Environmental Impact Assessment is a statutory evaluation process under the EIA Notification 2006, issued by the Ministry of Environment, Forest and Climate Change (MoEFCC) under the Environment (Protection) Act, 1986. Projects in specified categories, highways, thermal power plants, mining, industrial estates, ports, airports, river valley projects, and large townships, must obtain an Environmental Clearance (EC) from the Expert Appraisal Committee (EAC) at the central level (for Category A projects) or from the State Expert Appraisal Committee (SEAC) at the state level (for Category B projects) before construction commences. In the government procurement context, EIA clearance is a prerequisite for issuing a valid NIT for most large infrastructure projects, and its absence is a major source of project delay and NIT withdrawal.
What is EIA in government procurement?
The EIA process has defined stages. First, the project proponent (the government department or PSU) applies for scoping, the committee determines what aspects of the environment must be studied. Second, the proponent commissions a detailed EIA study (typically 6-18 months of data collection) on air quality, water quality, ecology, land use, noise, traffic, and socio-economic impacts. Third, a public hearing is held in the project area where affected communities can raise objections. Fourth, the EAC or SEAC reviews the EIA report and public hearing proceedings and either grants the EC (possibly with conditions), asks for additional information, or rejects the application.
An EC typically imposes conditions on the project: green belt plantings, effluent treatment systems, dust suppression measures, wildlife corridors in forest areas, and Environmental Management Plans (EMPs). The contractor implementing the project is responsible for complying with EC conditions during construction and submitting periodic compliance reports to MoEFCC. EC conditions are routinely included in the contract as mandatory obligations, and violations can result in project shutdown orders by the National Green Tribunal (NGT), which are among the most disruptive events in Indian infrastructure execution.
For procurement, the key point is that a project that has not obtained EC should not be tendered, doing so is unlawful. However, in practice, some procuring entities have floated tenders before EC is granted, with the NIT including a caveat that work commencement is subject to EC. Bidders who win such tenders face the risk of EC denial, modification, or legal challenge, which can delay construction start by months or years.
Forest Clearance (Stage 1 and Stage 2 under the Forest (Conservation) Act, 1980) is a separate clearance that often runs in parallel with EIA and is required before any construction in forest land.
Why it matters for bidders
Bidders evaluating large infrastructure projects must check the EC status before deciding to bid. A project without a valid EC (or with a contested EC under NGT challenge) carries high delay risk, potentially the entire contract period can pass without being able to start work, during which the contractor's resources are committed and LD clauses may be invoked for delays that are actually the government's responsibility.

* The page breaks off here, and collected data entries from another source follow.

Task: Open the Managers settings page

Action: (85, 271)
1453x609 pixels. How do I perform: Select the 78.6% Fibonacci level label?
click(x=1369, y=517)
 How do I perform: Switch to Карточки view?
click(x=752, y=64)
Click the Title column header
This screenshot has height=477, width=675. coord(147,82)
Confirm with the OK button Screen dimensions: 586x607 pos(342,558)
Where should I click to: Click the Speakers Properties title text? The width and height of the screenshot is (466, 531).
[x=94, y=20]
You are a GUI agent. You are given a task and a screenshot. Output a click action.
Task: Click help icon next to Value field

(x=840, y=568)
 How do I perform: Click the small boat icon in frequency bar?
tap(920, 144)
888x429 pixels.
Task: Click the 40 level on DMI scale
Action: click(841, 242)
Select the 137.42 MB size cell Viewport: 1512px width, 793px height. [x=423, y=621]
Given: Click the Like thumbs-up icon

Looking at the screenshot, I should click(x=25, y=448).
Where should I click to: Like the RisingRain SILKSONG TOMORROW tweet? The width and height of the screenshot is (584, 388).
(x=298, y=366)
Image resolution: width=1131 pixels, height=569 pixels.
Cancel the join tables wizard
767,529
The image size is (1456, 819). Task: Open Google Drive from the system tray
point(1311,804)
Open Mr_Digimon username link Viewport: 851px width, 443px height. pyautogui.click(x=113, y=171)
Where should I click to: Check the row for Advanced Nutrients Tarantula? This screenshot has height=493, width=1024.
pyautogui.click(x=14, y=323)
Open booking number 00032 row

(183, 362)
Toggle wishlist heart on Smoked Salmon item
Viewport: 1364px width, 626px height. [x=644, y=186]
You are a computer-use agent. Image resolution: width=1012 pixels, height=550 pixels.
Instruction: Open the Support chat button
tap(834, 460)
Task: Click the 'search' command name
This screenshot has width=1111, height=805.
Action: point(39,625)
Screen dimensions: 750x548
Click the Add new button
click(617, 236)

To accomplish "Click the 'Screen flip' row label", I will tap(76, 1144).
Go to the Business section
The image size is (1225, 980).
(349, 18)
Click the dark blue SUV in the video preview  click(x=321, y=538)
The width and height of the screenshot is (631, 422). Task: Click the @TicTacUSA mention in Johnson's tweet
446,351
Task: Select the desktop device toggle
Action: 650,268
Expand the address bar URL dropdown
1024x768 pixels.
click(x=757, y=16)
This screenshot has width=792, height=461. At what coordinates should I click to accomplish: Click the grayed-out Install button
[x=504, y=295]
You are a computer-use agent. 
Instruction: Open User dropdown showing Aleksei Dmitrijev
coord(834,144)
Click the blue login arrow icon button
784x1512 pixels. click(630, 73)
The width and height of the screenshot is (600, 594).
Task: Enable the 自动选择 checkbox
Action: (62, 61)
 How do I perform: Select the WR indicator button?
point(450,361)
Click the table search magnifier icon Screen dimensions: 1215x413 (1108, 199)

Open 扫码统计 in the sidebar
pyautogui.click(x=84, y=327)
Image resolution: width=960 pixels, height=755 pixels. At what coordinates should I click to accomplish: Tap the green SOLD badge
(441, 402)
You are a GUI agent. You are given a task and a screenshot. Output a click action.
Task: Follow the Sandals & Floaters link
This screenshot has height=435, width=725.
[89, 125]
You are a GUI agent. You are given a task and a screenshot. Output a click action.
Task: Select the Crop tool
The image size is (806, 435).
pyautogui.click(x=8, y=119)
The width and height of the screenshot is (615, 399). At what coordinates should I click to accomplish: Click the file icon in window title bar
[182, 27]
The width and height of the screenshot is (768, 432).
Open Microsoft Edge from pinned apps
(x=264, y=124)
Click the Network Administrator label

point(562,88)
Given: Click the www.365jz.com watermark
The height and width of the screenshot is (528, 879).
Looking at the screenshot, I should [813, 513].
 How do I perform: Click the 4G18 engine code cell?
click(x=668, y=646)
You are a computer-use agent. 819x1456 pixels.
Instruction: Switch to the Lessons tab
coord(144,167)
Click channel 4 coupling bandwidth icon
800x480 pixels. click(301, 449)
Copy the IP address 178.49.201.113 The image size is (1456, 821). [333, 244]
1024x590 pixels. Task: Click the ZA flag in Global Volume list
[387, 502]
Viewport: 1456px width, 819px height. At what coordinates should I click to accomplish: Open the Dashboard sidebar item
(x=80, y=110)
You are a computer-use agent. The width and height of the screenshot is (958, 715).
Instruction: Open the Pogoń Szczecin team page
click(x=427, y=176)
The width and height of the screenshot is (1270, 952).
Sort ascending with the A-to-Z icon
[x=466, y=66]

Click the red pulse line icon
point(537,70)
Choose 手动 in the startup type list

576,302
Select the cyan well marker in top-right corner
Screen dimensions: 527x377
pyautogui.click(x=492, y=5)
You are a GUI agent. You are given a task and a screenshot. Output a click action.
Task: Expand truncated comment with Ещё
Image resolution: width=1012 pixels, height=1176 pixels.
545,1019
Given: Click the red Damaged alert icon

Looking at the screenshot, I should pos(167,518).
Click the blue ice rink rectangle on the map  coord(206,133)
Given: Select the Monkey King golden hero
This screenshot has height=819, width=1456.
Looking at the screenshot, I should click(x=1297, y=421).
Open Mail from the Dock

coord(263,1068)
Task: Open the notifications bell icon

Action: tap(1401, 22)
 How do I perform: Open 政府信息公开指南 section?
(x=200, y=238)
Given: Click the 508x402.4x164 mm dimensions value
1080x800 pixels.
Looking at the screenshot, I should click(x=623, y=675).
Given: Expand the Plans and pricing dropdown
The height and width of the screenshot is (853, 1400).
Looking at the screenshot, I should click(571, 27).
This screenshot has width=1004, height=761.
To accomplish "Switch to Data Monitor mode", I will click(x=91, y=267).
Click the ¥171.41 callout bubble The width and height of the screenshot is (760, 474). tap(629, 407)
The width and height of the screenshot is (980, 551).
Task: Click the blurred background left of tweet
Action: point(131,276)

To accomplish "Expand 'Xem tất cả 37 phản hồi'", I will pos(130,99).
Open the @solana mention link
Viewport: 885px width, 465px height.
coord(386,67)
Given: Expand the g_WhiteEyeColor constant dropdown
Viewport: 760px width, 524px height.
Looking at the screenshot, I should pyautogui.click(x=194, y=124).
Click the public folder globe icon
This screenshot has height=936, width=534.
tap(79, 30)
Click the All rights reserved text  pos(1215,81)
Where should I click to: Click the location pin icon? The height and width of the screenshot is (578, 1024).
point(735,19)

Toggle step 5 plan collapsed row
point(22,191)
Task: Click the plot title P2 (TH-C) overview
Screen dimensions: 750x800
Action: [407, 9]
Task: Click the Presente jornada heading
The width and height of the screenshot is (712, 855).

The go/no-go assessment for large bids should include: Is EC granted? Are there any pending NGT matters against the EC? Is forest clearance Stage 2 complete? Has the project's land acquisition been substantially completed? These upstream clearances are often the actual critical path for large infrastructure projects, not the construction itself.
Contractors must also build EMP (Environmental Management Plan) compliance costs into their pricing. Dust suppression systems, effluent management at construction camps, tree transplanting, and air quality monitoring are all real costs that naive bidders omit from their rates.
Example
NHAI invites bids for an EPC package for a 65 km national highway in a state, estimated at Rs 2,100 crore. The NIT notes that EC has been granted by MoEFCC with conditions including: 5,000 trees to be transplanted at contractor's cost before tree felling commences, an Environmental Management Plan to be submitted within 30 days of award, and quarterly compliance reporting to MoEFCC regional office. A bidder conducting due diligence identifies that the EC is under challenge at the NGT by an environmental NGO from a district on the alignment. This litigation risk, which could delay construction start by 12-18 months, factors into the bidder's go/no-go decision. The bid ultimately goes in, with a pricing provision for potential delays.
Key rules / thresholds
- EIA Notification 2006 (as amended): Category A projects (above specified thresholds) require central EC from MoEFCC; Category B projects require state EC from SEAC.
- Public hearing is mandatory for most Category A and B1 projects, environmental litigation risk increases after public hearing if strong objections are raised.
- Forest Clearance under the Forest (Conservation) Act, 1980 is separate from EIA, both are typically required for highway and linear infrastructure projects passing through forest areas.
- NGT (National Green Tribunal) has suo motu jurisdiction over EC violations, stop-work orders from NGT can be issued within days and have halted several large national highway packages.